Yale College posted an Ivy League record-low acceptance rate this year, as the total acceptance rate dropped 1.3 percentage points from last year’s initial rate to 8.3 percent for the class of 2012.

Yale accepted 1,892 students out of the 22,813 total early and regular applicants for the class of 2012, Dean of Admissions Jeff Brenzel told the News on Monday. The acceptance rate will increase slightly if students are accepted from the waitlist, Brenzel added.

None of the other Ivy League schools had released their admissions statistics for this year as of Monday evening, although all of them were scheduled to release their admissions decisions Monday. It is possible that other schools may undercut Yale’s acceptance rate once these numbers are released.

Yale accepted 1,007 applicants out of the 17,925 who applied regular decision in January, for a regular decision admit rate of 5.6 percent. An additional 1,052 students were offered positions on the waitlist, up 22.5 percent from last year’s waitlist of 859. Out of the 4,888 students who applied early action to Yale in November, 885 were accepted for an 18.1 percent acceptance rate.

Like last year, the University is aiming to matriculate a class of 1,320, Brenzel said. While the admissions office does expect to take students off the waitlist, Brenzel said he cannot predict how many will ultimately be offered places at Yale.

Yale’s acceptance rate rose last year to 9.6 percent — ultimately 9.9 percent after students were accepted from the waitlist — from a previous Ivy League record-low acceptance rate of 8.9 percent for the class of 2010. This figure was initially reported as 8.6 percent immediately after acceptance letters were mailed but eventually increased to 8.9 percent after students were taken off the waitlist, Brenzel said.

Yale, along with many of its Ivy League peers, received a record number of applications this year.

The total number of applications for Yale’s class of 2012 increased 18 percent over last year’s total of 19,323 applications. Early applications this year rose a whopping 36 percent over last year’s total.

Comments

  • monkeypants

    In other news, YDN reporter remains willfully ignorant of harvard and princeton's complete lack of early admissions

  • Anonymous

    I think it is time for Yale and other first rank schools to do what Yale did for the first group of female applicants in 1968-69: Yale sent a screening application first, then selected applicants were sent a full application. I remember being honored just to have made the cut, to receive the application.

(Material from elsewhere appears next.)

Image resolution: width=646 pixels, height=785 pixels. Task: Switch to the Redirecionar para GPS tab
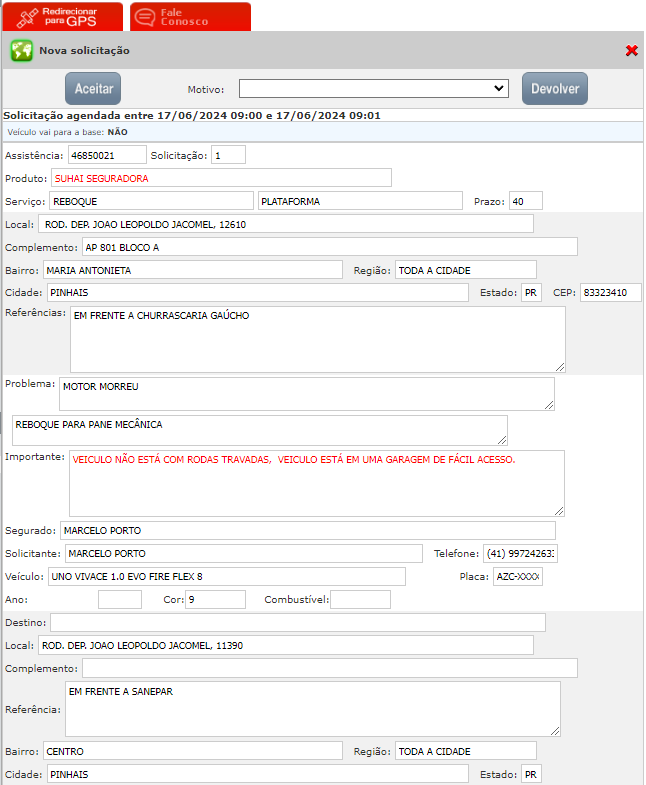click(x=62, y=17)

    US News & World Report has so skewed the application and admissions procedures that the situation is totally out of hand. It should not be standard practice that high school seniors apply to so many colleges, and it is absurd that there are over 20,000 applicants for a school with fewer than 2000 in a class.

    It is hard to believe that college admissions officers - presumably all smart people - have permitted this situation to develop as a result of the way US News ranks colleges. It is not good for the top rank colleges, and it is worse for the hundreds of good colleges all over the country.

  • anonymous

    @#2: Right on! It would benefit high school seniors to know if they even have a chance before they fill out lengthy apps. And the extent of the whole "college ranking" thing is kind of ridiculous…

  • IvyHugger

    Of course we all think this ranking system is ridiculous. That is once we were admitted to the top school on the list. Us at the top certainly feel sorry for the chaps at the public schools. If we weren't so hungry for the ratings to prove our intellectual gifts in being accepted, there would be no ranking system.

  • sadbuttrue

    I am speaking on behalf of the class of 2009 when I say that we have the most kids nation wide(due to the baby boom), that said, even MORE applications are going to go to schools such as Yale, so my concern is why doesnt Yale understand this? Why does Yale have to shrink the acceptance rate even more, if there is going to be more competition that we cannot get rid of? WHO, JUST WHO is good enough? What else can you do?! It is so frustrating!